AIM OF THE TASK:
Pictures are to be excluded. Please print only the lines from the one containing "Given: Switch left bet panel to Auto mode" through the end of the data, exactly as they appear.

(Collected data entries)
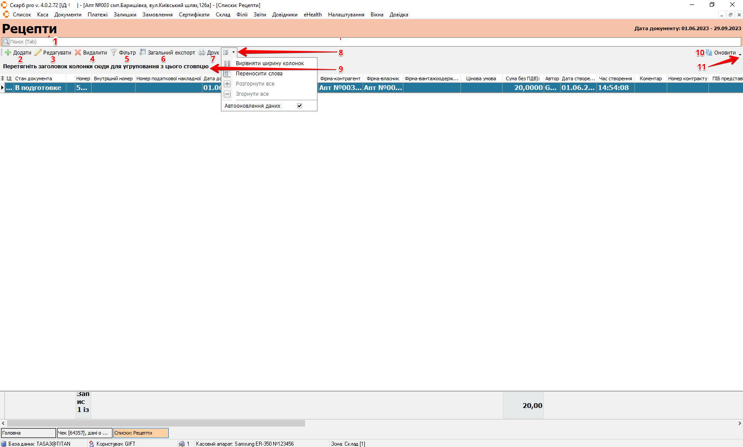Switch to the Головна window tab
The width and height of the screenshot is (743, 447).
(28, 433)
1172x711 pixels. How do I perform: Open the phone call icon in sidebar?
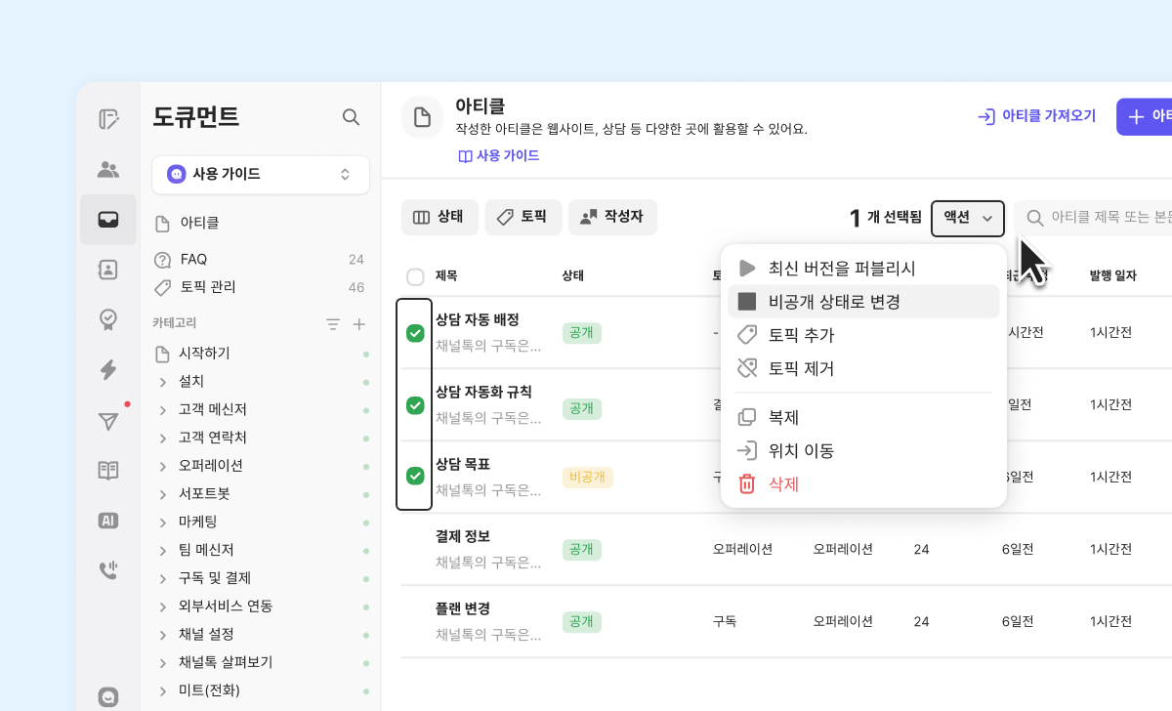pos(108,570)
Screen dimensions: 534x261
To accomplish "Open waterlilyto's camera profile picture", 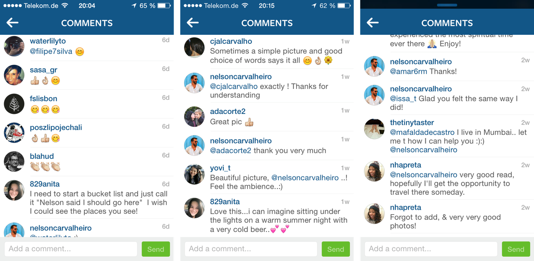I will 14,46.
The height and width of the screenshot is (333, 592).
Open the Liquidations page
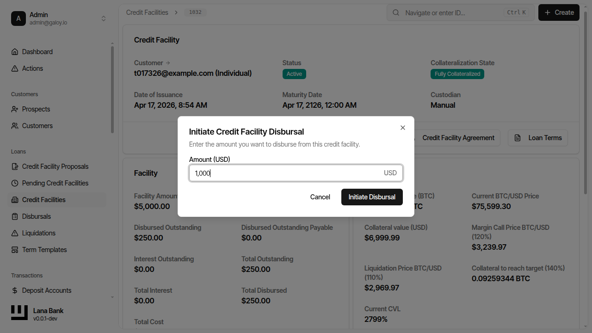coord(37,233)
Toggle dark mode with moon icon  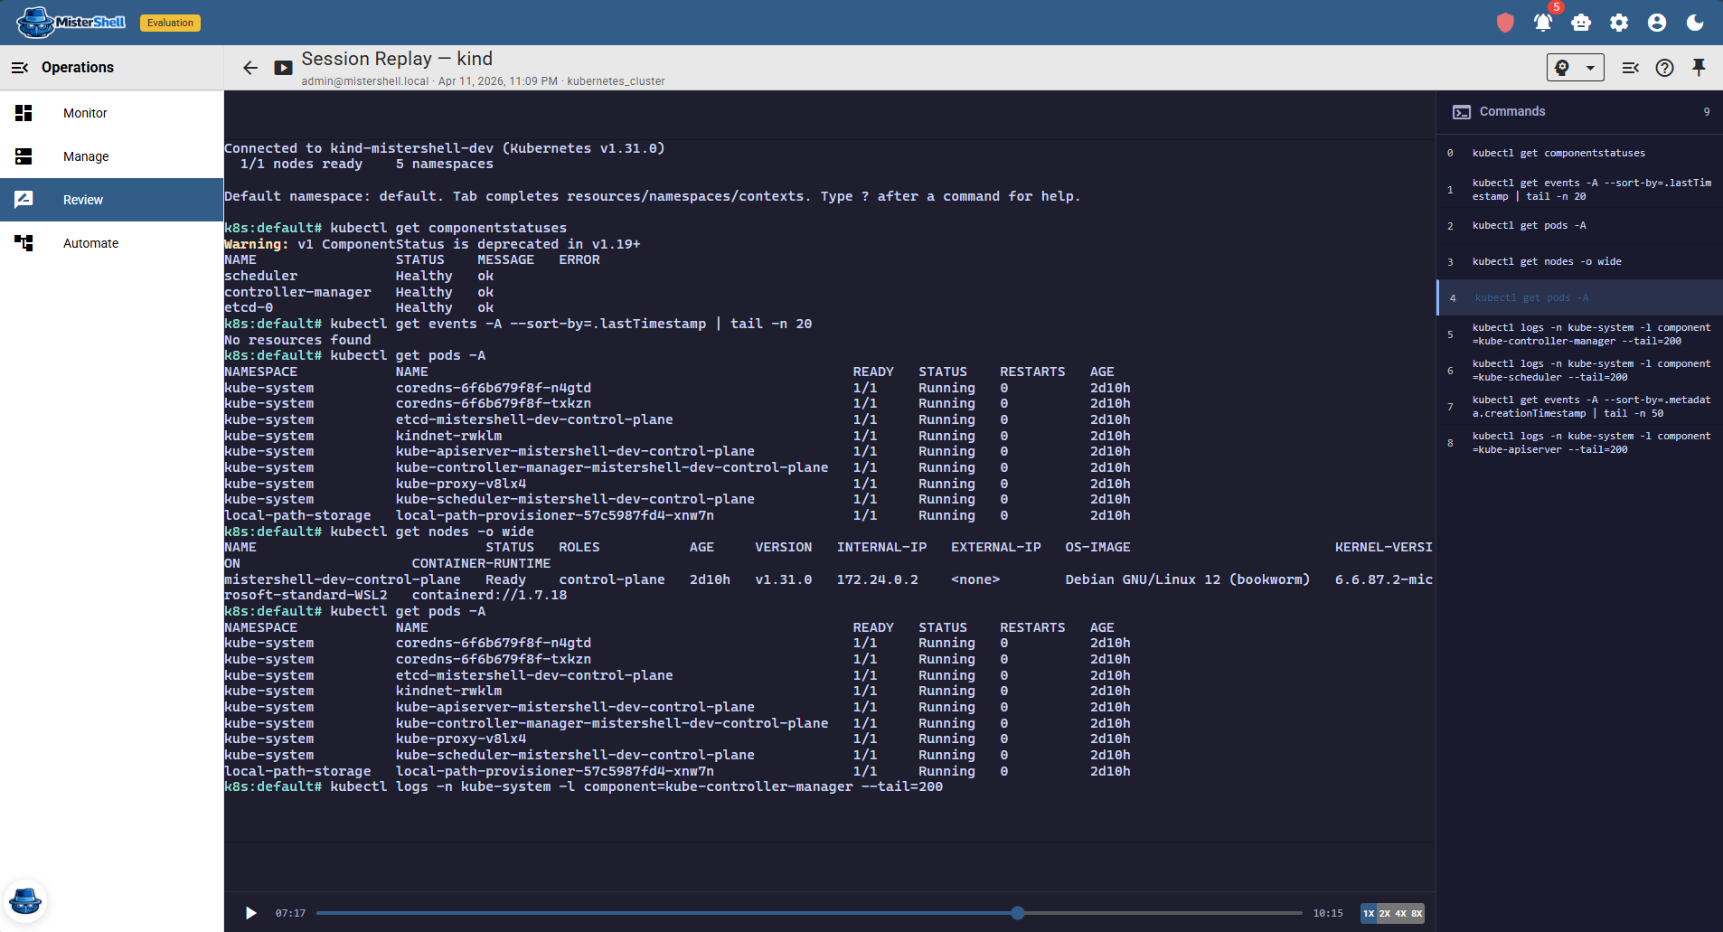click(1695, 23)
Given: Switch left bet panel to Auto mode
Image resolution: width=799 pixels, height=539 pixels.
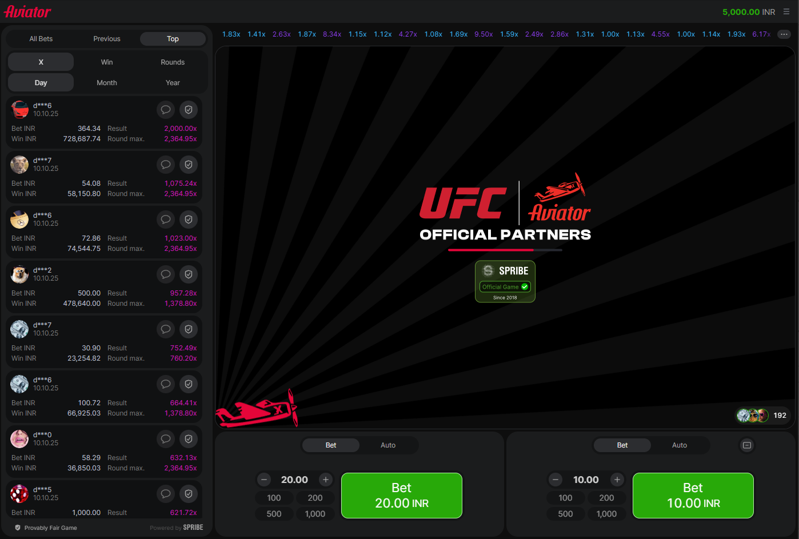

WRITTEN RESPONSE:
Given: Switch left bet panel to Auto mode
Image resolution: width=799 pixels, height=539 pixels.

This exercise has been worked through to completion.